* [Exercise brief]
The result should hold only the lines from the one with "The width and height of the screenshot is (773, 395)." through the final line of the data below, transcribed exactly, pictures left out.
======== Data
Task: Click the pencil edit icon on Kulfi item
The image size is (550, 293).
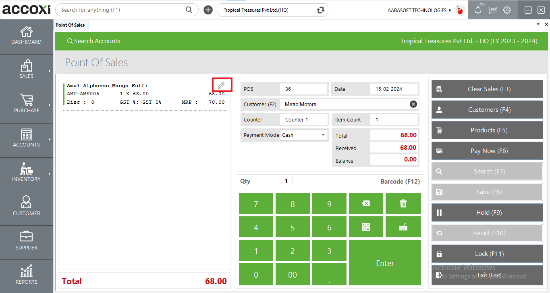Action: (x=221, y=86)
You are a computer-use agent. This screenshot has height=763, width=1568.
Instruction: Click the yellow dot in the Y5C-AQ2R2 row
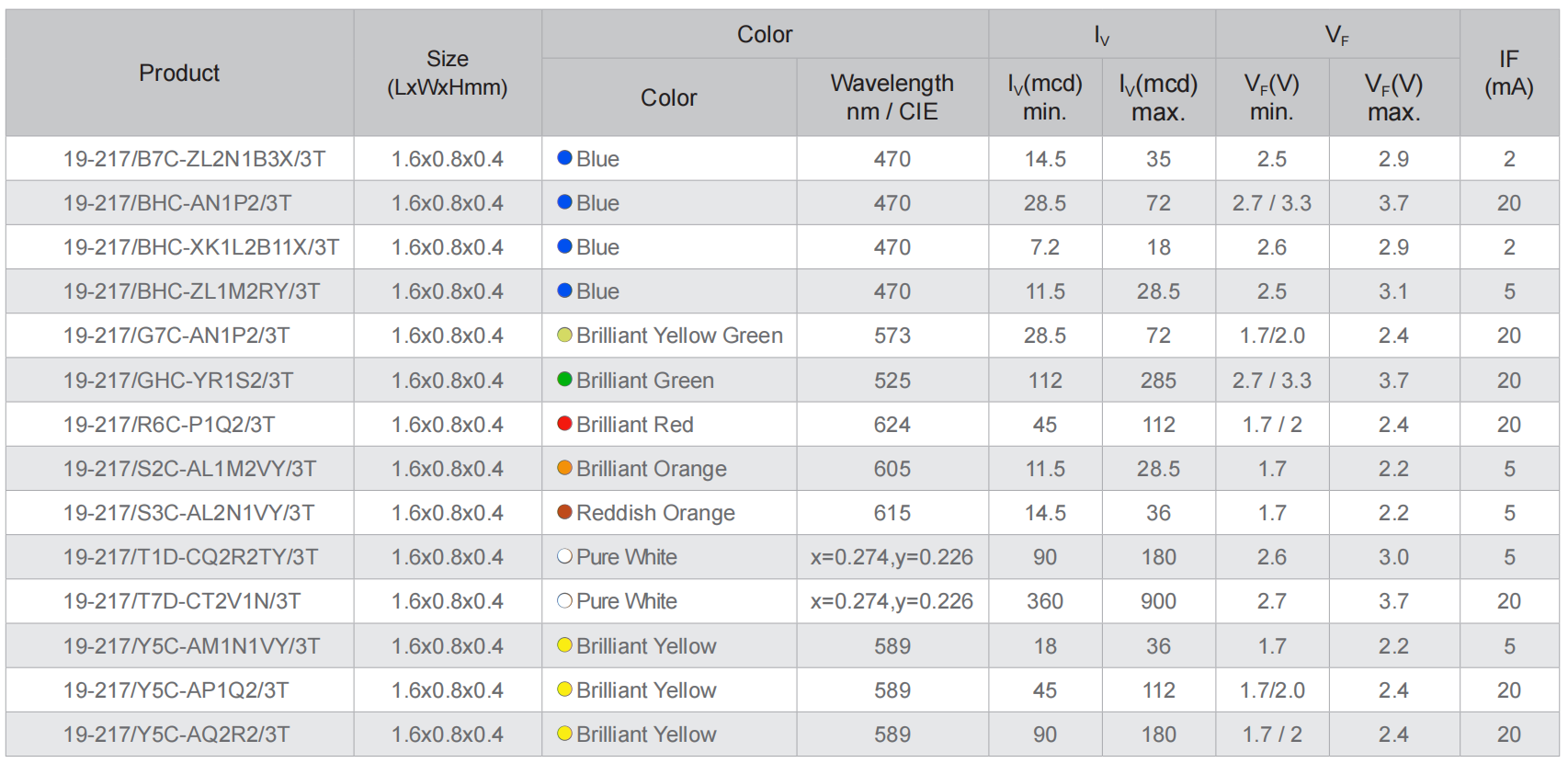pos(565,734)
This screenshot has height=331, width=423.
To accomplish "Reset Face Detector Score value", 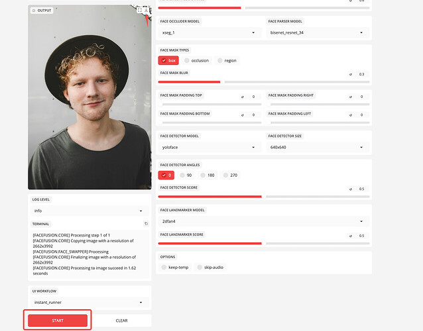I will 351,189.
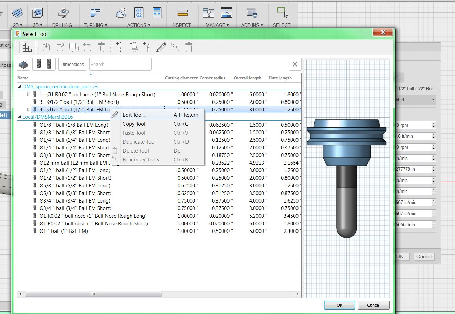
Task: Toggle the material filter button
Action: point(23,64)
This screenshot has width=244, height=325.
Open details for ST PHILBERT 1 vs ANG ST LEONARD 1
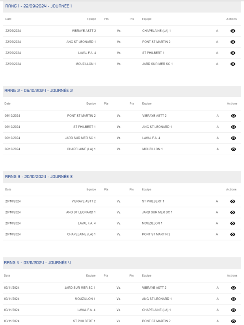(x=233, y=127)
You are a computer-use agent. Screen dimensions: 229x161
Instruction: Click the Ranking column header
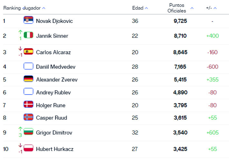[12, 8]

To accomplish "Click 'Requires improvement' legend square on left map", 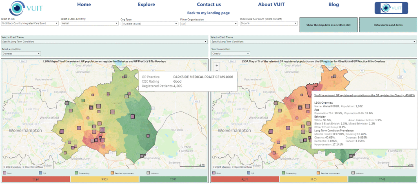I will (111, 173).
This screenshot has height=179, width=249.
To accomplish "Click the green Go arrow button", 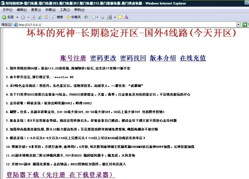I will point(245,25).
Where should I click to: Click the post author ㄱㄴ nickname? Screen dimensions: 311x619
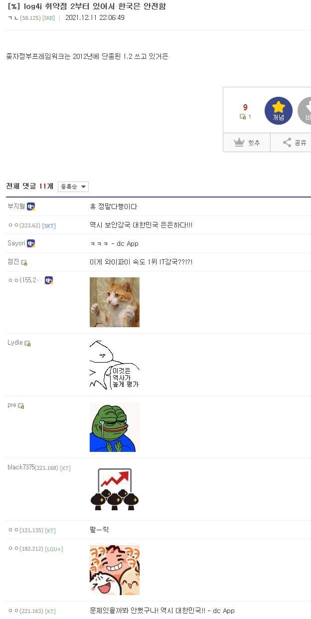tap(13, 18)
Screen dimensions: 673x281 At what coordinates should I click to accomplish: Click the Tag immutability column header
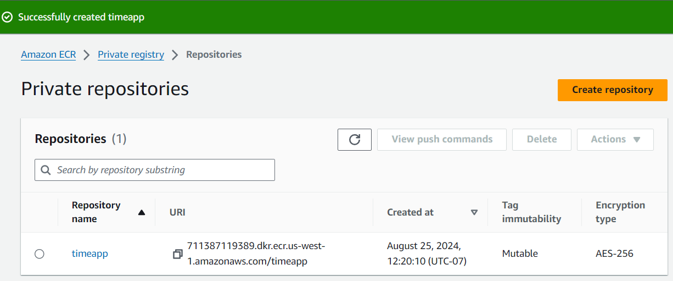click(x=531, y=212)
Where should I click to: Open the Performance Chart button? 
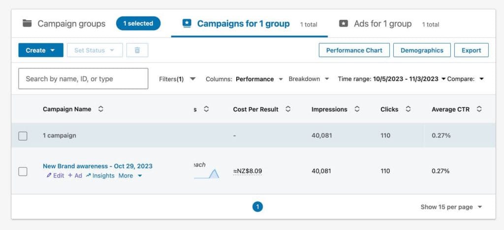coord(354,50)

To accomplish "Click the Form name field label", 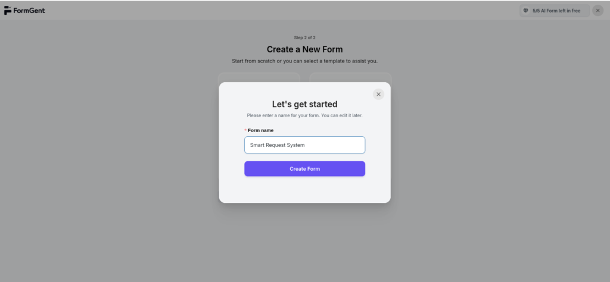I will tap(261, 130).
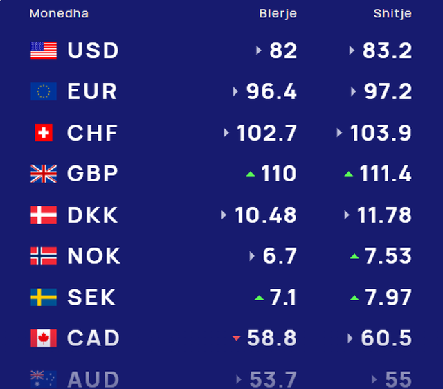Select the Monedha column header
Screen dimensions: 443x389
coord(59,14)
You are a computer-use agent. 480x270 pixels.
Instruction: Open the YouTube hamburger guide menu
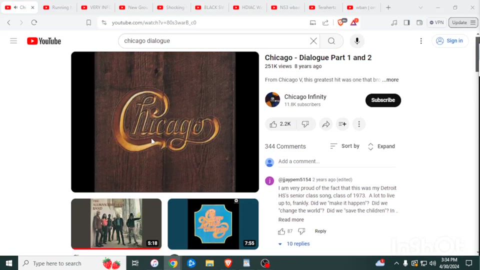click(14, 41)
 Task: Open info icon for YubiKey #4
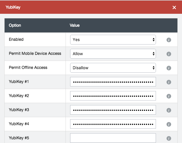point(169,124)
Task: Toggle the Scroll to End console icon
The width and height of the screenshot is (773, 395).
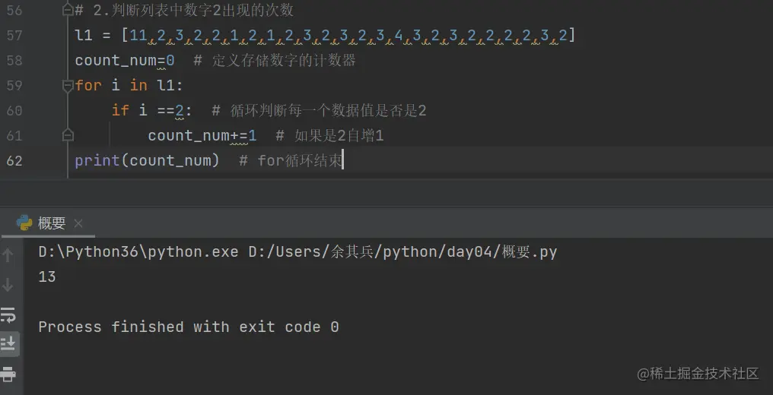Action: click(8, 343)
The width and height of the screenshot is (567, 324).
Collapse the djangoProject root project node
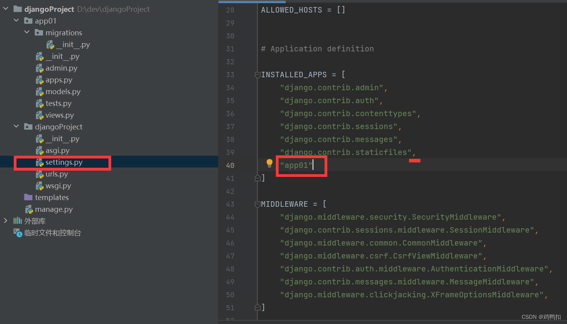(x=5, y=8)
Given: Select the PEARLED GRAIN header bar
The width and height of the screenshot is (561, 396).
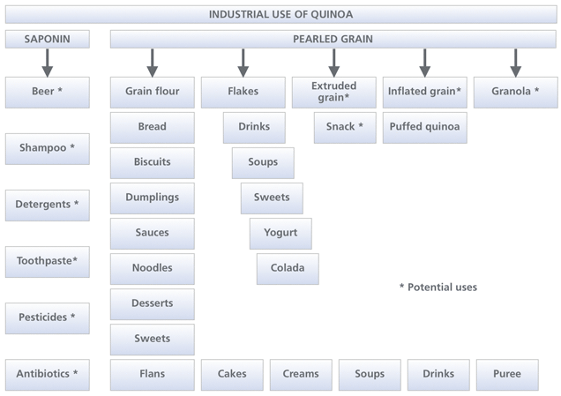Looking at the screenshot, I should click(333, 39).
================
* [Reply to the exercise]
The width and height of the screenshot is (773, 395).
Action: click(8, 343)
The width and height of the screenshot is (567, 324).
Collapse the djangoProject root project node
(x=5, y=8)
Given: Select the PEARLED GRAIN header bar
The width and height of the screenshot is (561, 396).
Looking at the screenshot, I should click(333, 39).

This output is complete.